Of course they salvaged the ship for the shoot (without putting it in the water again). But then storms ravaged his set in Sri Racha and stalled the shoot. And finally, the film was holed up for a whole year at Blue Fairy studio where a hundred technicians put computer-generated effects into the frames. This was another area where Nonzee had to tread carefully: Thai films are notorious for substandard computer effects, and the idea of making a big epic film that relied heavily on digital wizardry made observers suspicious from the start.

For Nonzee, this wasn't an issue. He explained that Thai digital craftsmen are skilled beyond question, but it's poor management that usually makes most homegrown movies fail to render convincing digital effects. "You have to shoot a movie with an effects supervisor at your side, but you can't shoot a film normally then go to you digital department later and tell them to make somebody fly," said Nonzee. "And you have to give them time to work. You can't tell them you want everything in two months. With Queens of Langkasuka, they told me they'd need eight months to finish the effects, so I gave them a year.
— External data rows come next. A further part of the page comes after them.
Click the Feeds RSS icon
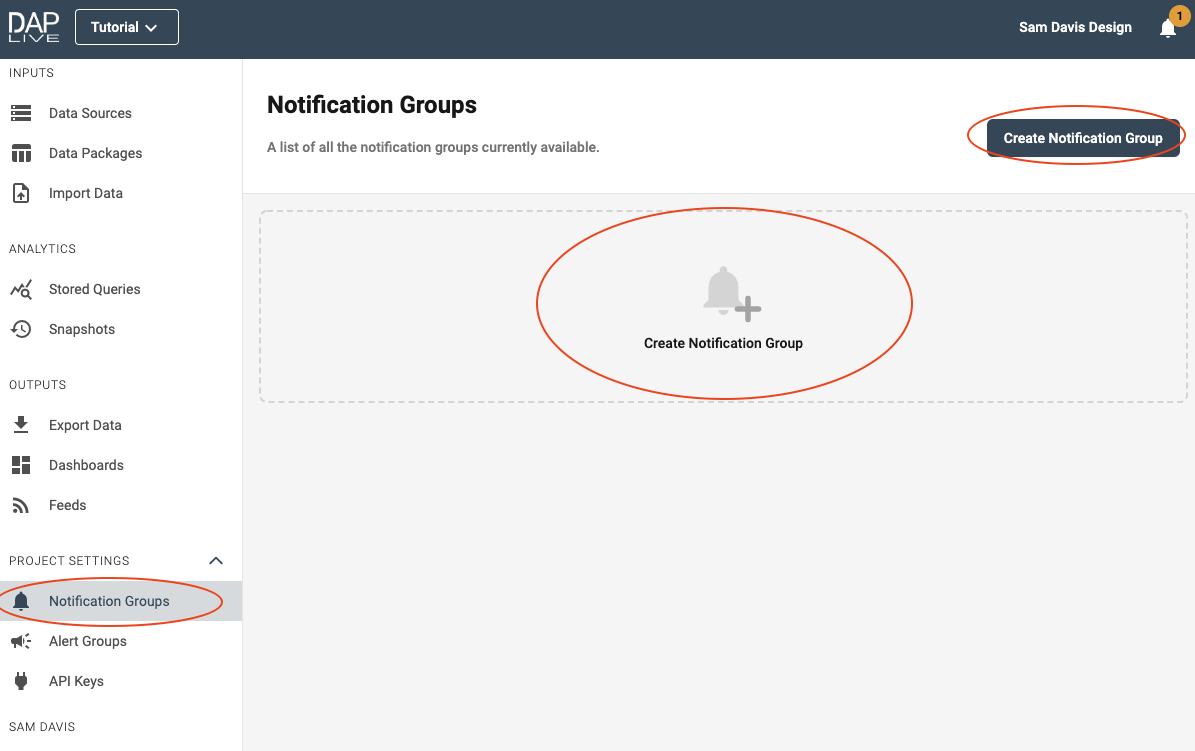pos(21,505)
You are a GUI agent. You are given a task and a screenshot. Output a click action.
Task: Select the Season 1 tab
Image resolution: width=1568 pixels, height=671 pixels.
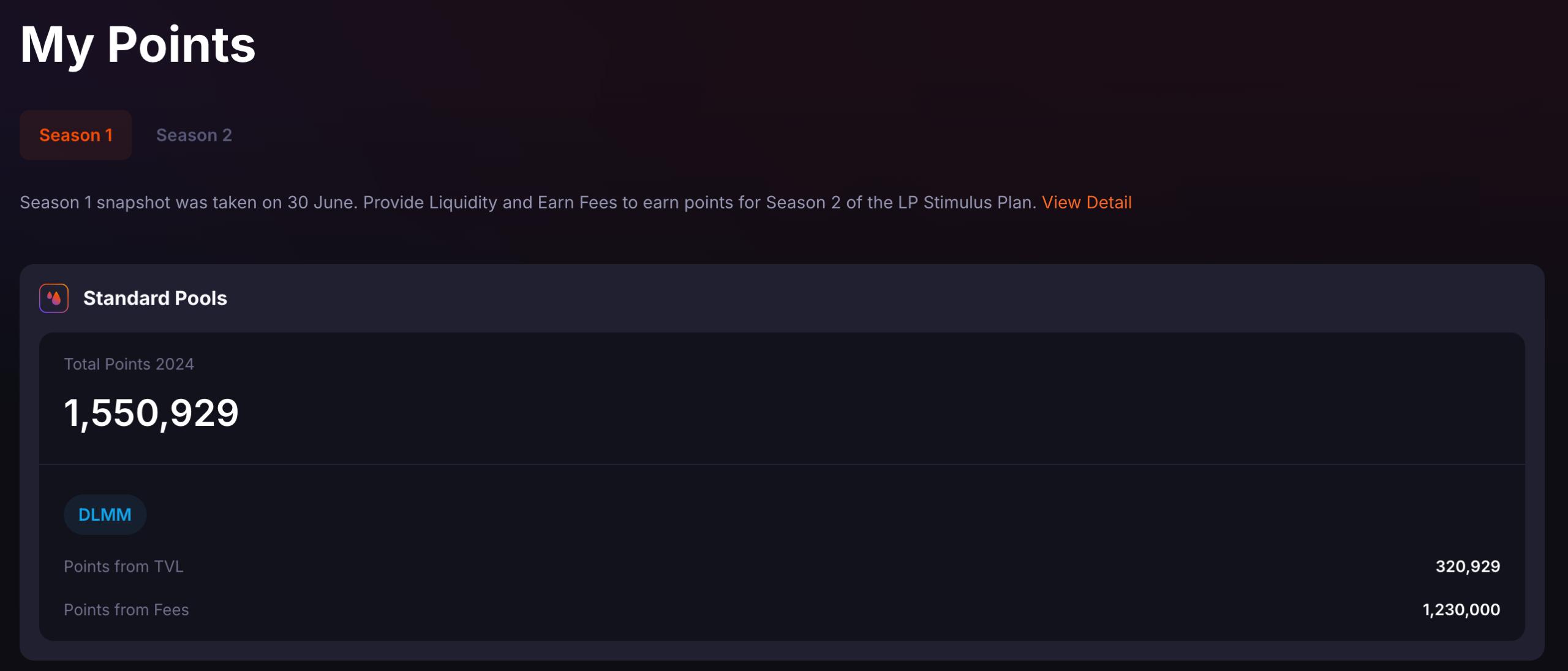click(x=76, y=135)
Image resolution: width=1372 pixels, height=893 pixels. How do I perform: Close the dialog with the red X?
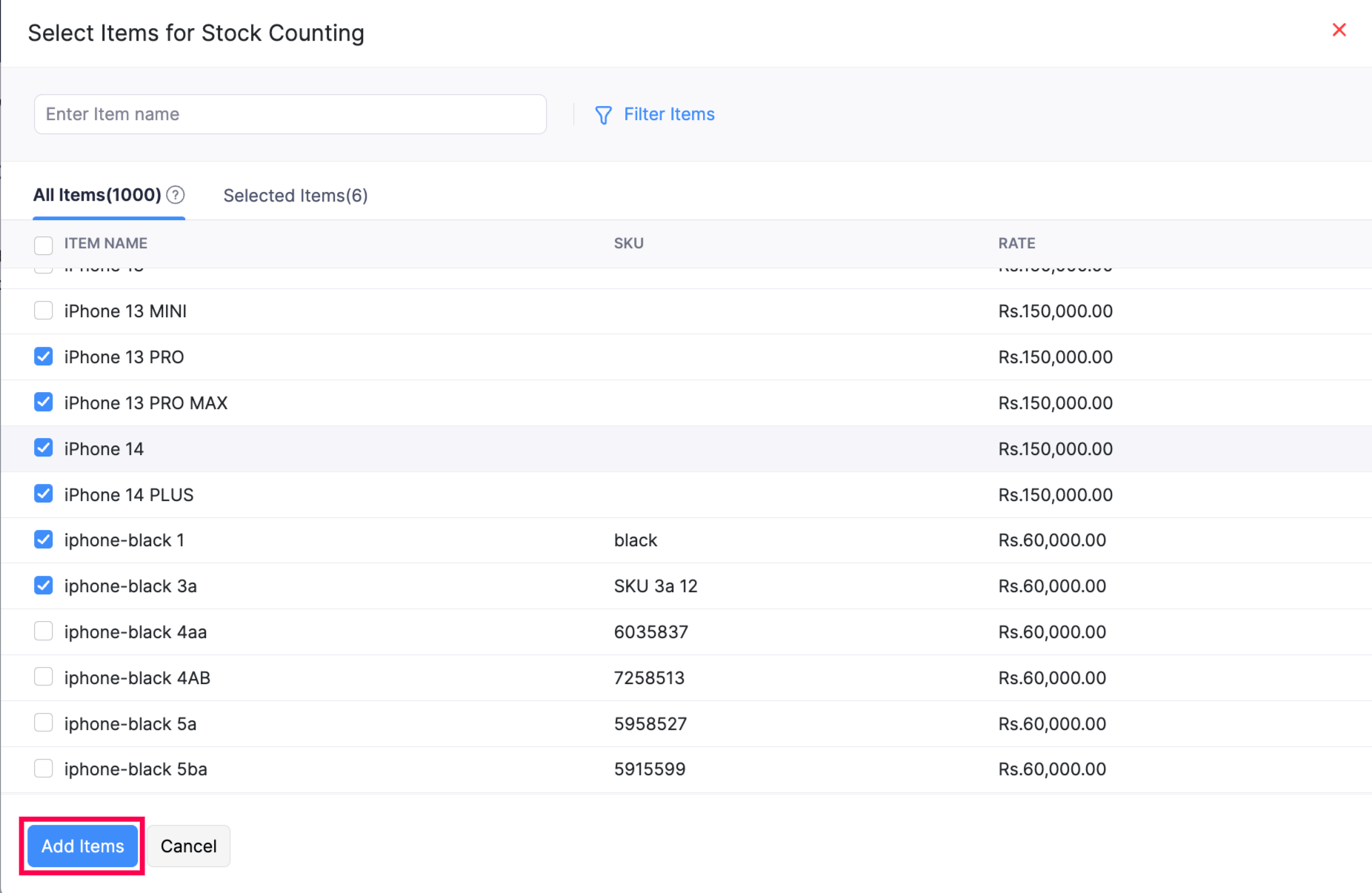point(1339,30)
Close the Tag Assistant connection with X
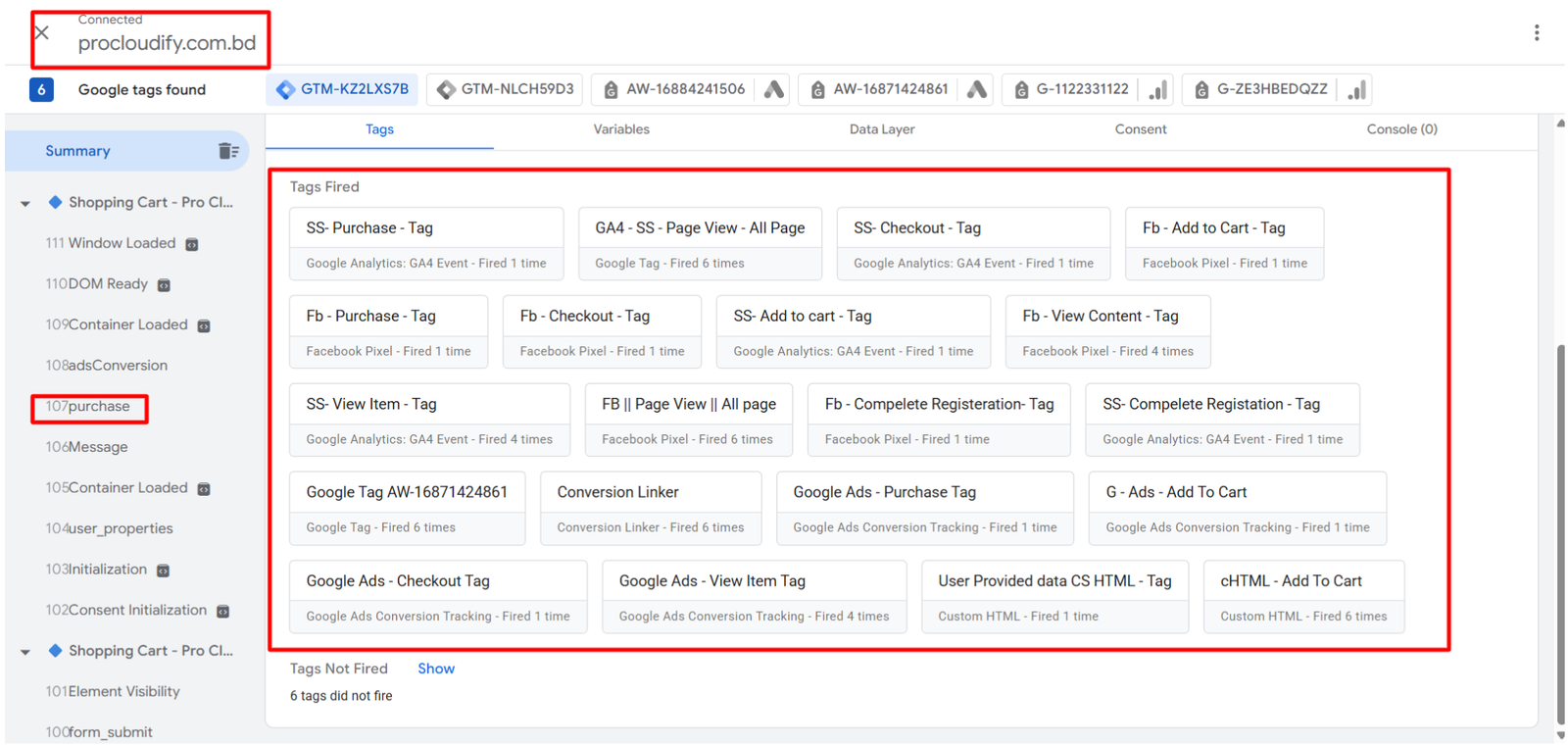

"It could always be better, but the result, for me, is satisfying."

Queens of Langkasuka was screened unofficially at the Cannes Film Market in May, where international distributors thought the film a tad too long at 140 minutes. Still the same version went on show in Venice where critics gave mixed responses. For local release, however, the film will be cut down to around 120 minutes. Given its scope and ambition, it will still be one of the highlights of Thai cinema in 2008, though, unfortunately, it's unlikely to inspire the discussion of Pattani and Siam as it might have. Something's gotta give, yes, especially in the rough terrain of New Thai Cinema Nonzee once helped revive.